Are subversion externals an antipattern?

SvnVersion ControlAnti PatternsSvn Externals

Svn Problem Overview


Subversion lets you embed working copies of other repositories using externals, allowing easy version control of third-party library software in your project.

While these seem ideal for the reuse of libraries and version control of vendor software, they aren't without their critics:

>Please don't use Subversion externals (or similar in other tools), they are an anti-pattern and, therefore, unnecessary

Are there hidden risks in using externals? Please explain why they would they be considered an antipattern.

Svn Solutions


Solution 1 - Svn

I am the author of the quote in the question, which came from a previous answer.

Jason is right to be suspicious of brief statements such as mine, and to ask for an explanation. Of course, if I fully explained everything in that answer, I would need to have written a book.

Mike is also right to point out that one of the problems with an svn:external-like feature is that changes in the targeted source could break your own source, especially if that targeted source is in a repository that you do not own.

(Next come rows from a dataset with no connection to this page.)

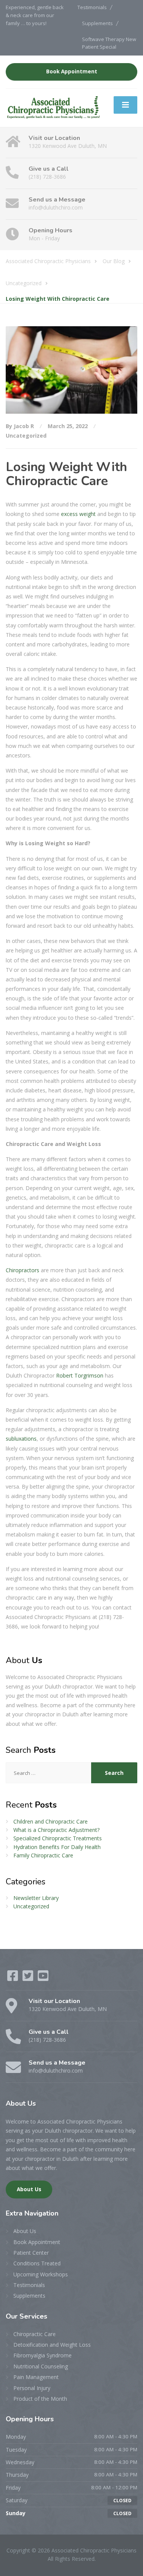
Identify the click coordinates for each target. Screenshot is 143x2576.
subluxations (21, 1438)
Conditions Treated (37, 2263)
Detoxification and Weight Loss (52, 2344)
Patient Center (31, 2252)
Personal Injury (31, 2388)
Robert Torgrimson (79, 1375)
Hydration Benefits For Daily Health (57, 1847)
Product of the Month (40, 2398)
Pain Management (36, 2377)
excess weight (78, 513)
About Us (29, 2189)
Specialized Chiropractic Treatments (57, 1838)
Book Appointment (71, 71)
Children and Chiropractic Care (50, 1821)
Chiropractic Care (34, 2334)
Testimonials (92, 7)
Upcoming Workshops (40, 2274)
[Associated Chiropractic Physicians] (53, 107)
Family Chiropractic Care (43, 1855)
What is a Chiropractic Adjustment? (56, 1829)
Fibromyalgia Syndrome (42, 2355)
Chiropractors (22, 1270)
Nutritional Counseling (40, 2366)
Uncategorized (26, 435)
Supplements (97, 23)
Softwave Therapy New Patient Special (109, 43)
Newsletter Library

In further explaining my comment, let me first say that there are "safe" ways to use the svn:external-like feature, just as with any other tool or feature. However, I refer to it as an antipattern because the feature is far more likely to be misused. In my experience, it has always been misused, and I find myself very unlikely to ever use it in that safe manner nor to ever recommend that use. Please further note that I mean NO disparagement to the Subversion team--I love Subversion, although I plan to move on to Bazaar.

The primary issue with this feature is that it encourages and it is typically used to directly link the source of one build ("project") to the source of another, or to link the project to a binary (DLL, JAR, etc.) on which it depends. Neither of these uses is wise, and they constitute an antipattern.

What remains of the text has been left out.